Text passage:
+--
They are listed only so that there can be no ambiguity when terms such as vector space or linear transformation are used later, and are not intended as a brief course in linear algebra. After establishing our rules, certain basic notions pertaining to inner product spaces will be touched upon.
In particular, certain inequalities and equalities will be stated. Then a rather natural extension of the notion of orthogonality of vectors from the euclidean plane is defined. Just as choosing a mutually orthogonal basis system of vectors was advantageous in two- or three-dimensional euclidean space, there are also certain advantages in dealing with orthogonal systems in higher dimensional spaces.
A result proved in this chapter, known as the Gram-Schmidt process, shows that an orthogonal system of vectors can always be constructed from any denumerable set of linearly independent vectors. Focusing then more on the finite-dimensional situation, the notion of the adjoint of a linear transformation is introduced and certain of its properties are demonstrated.
+--
Data provided:
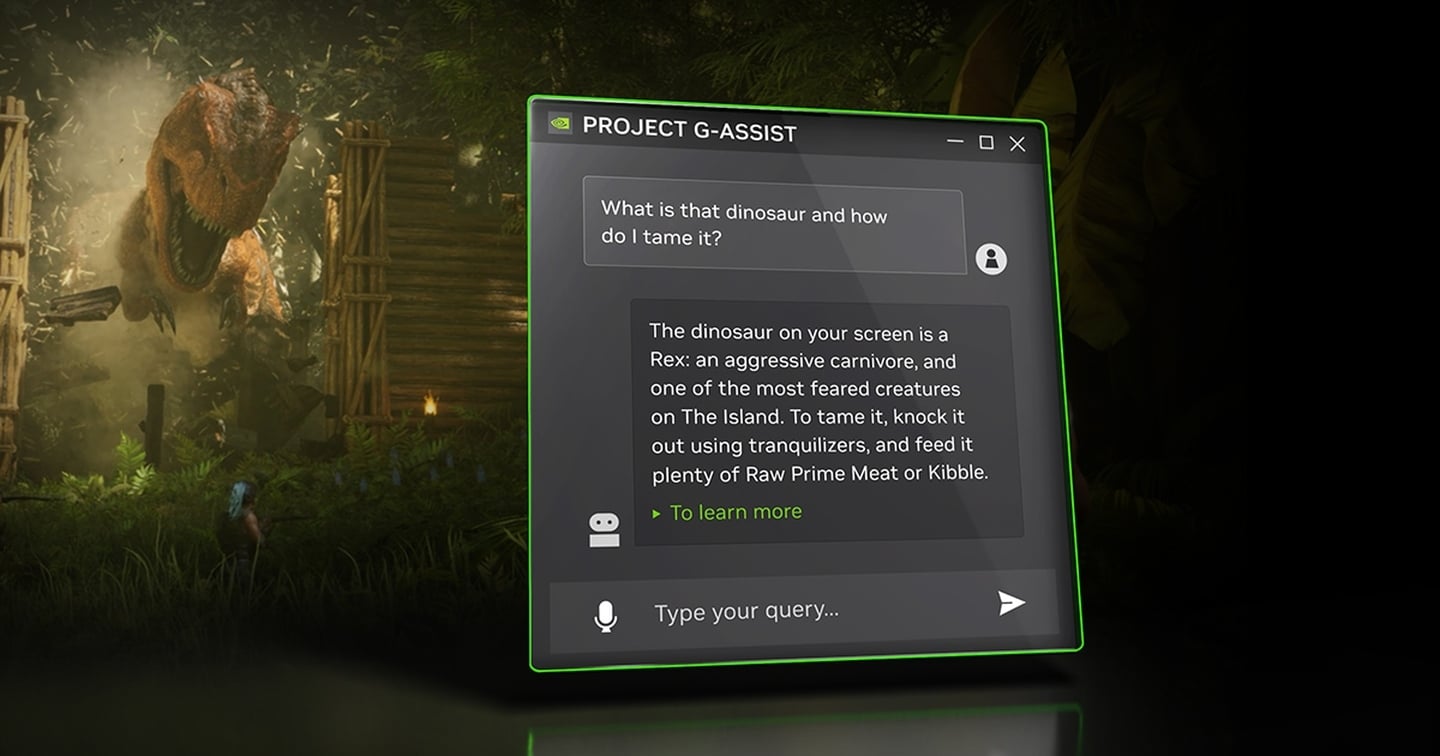Click the send arrow to submit a query
1440x756 pixels.
click(1012, 603)
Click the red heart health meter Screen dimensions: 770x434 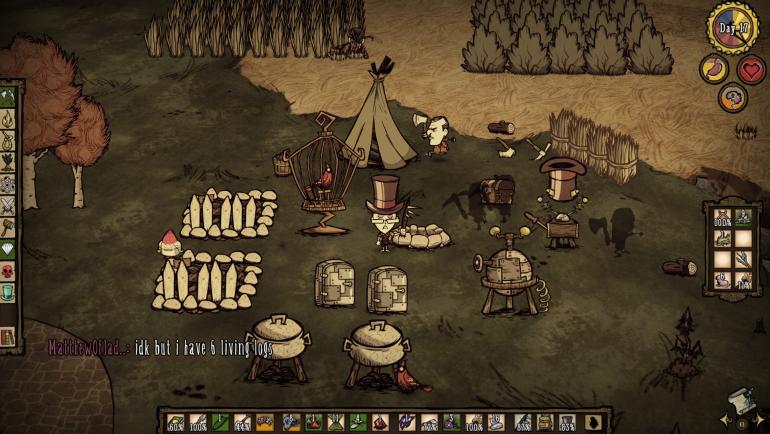click(x=751, y=69)
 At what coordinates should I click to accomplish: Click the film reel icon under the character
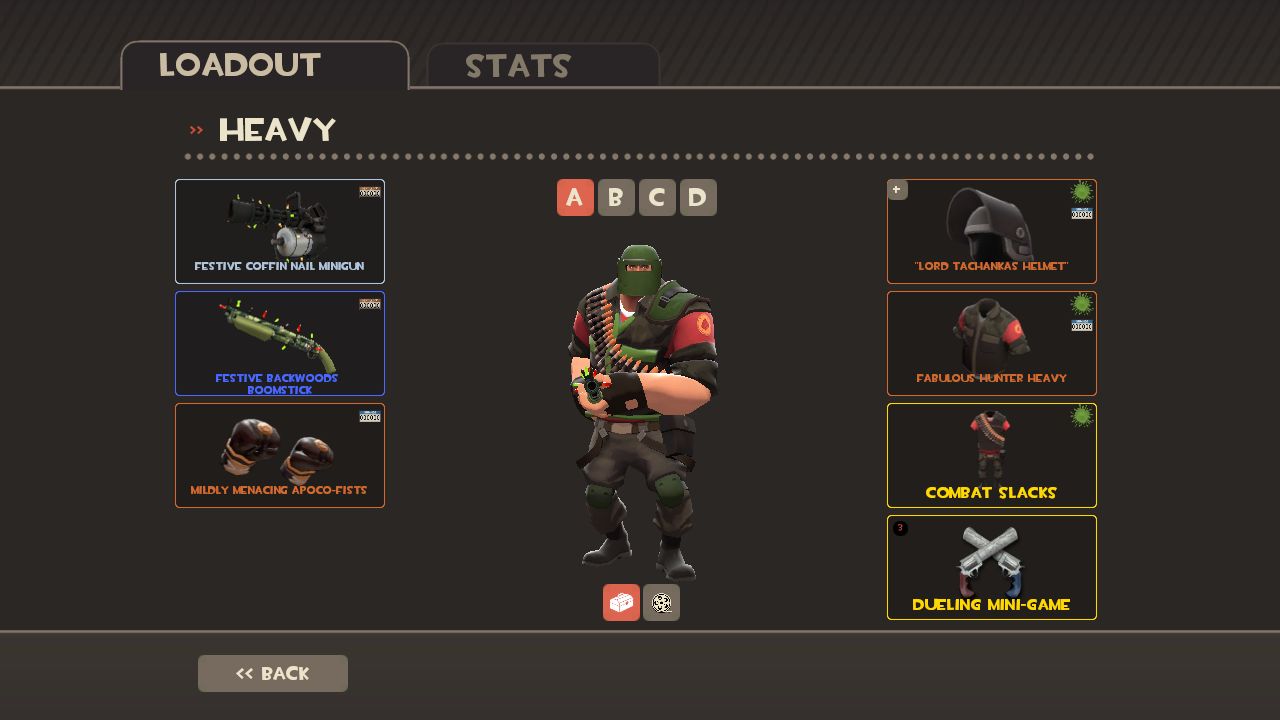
+--
Directive 1:
From the chapter overview, list every noun phrase that ends in the word "space" or "spaces," each given once in its full form.
Directive 2:
Duplicate the stretch of the chapter overview from "In particular, certain" through "properties are demonstrated.".
Directive 3:
According to the chapter overview, why are the rules at the start listed? Answer in one to three sentences.

Full solution 1:
- vector space
- inner product spaces
- two- or three-dimensional euclidean space
- higher dimensional spaces

Full solution 2:
In particular, certain inequalities and equalities will be stated. Then a rather natural extension of the notion of orthogonality of vectors from the euclidean plane is defined. Just as choosing a mutually orthogonal basis system of vectors was advantageous in two- or three-dimensional euclidean space, there are also certain advantages in dealing with orthogonal systems in higher dimensional spaces.
A result proved in this chapter, known as the Gram-Schmidt process, shows that an orthogonal system of vectors can always be constructed from any denumerable set of linearly independent vectors. Focusing then more on the finite-dimensional situation, the notion of the adjoint of a linear transformation is introduced and certain of its properties are demonstrated.

Full solution 3:
They are listed only so that there is no ambiguity when terms such as vector space or linear transformation are used later. They are not meant as a brief course in linear algebra.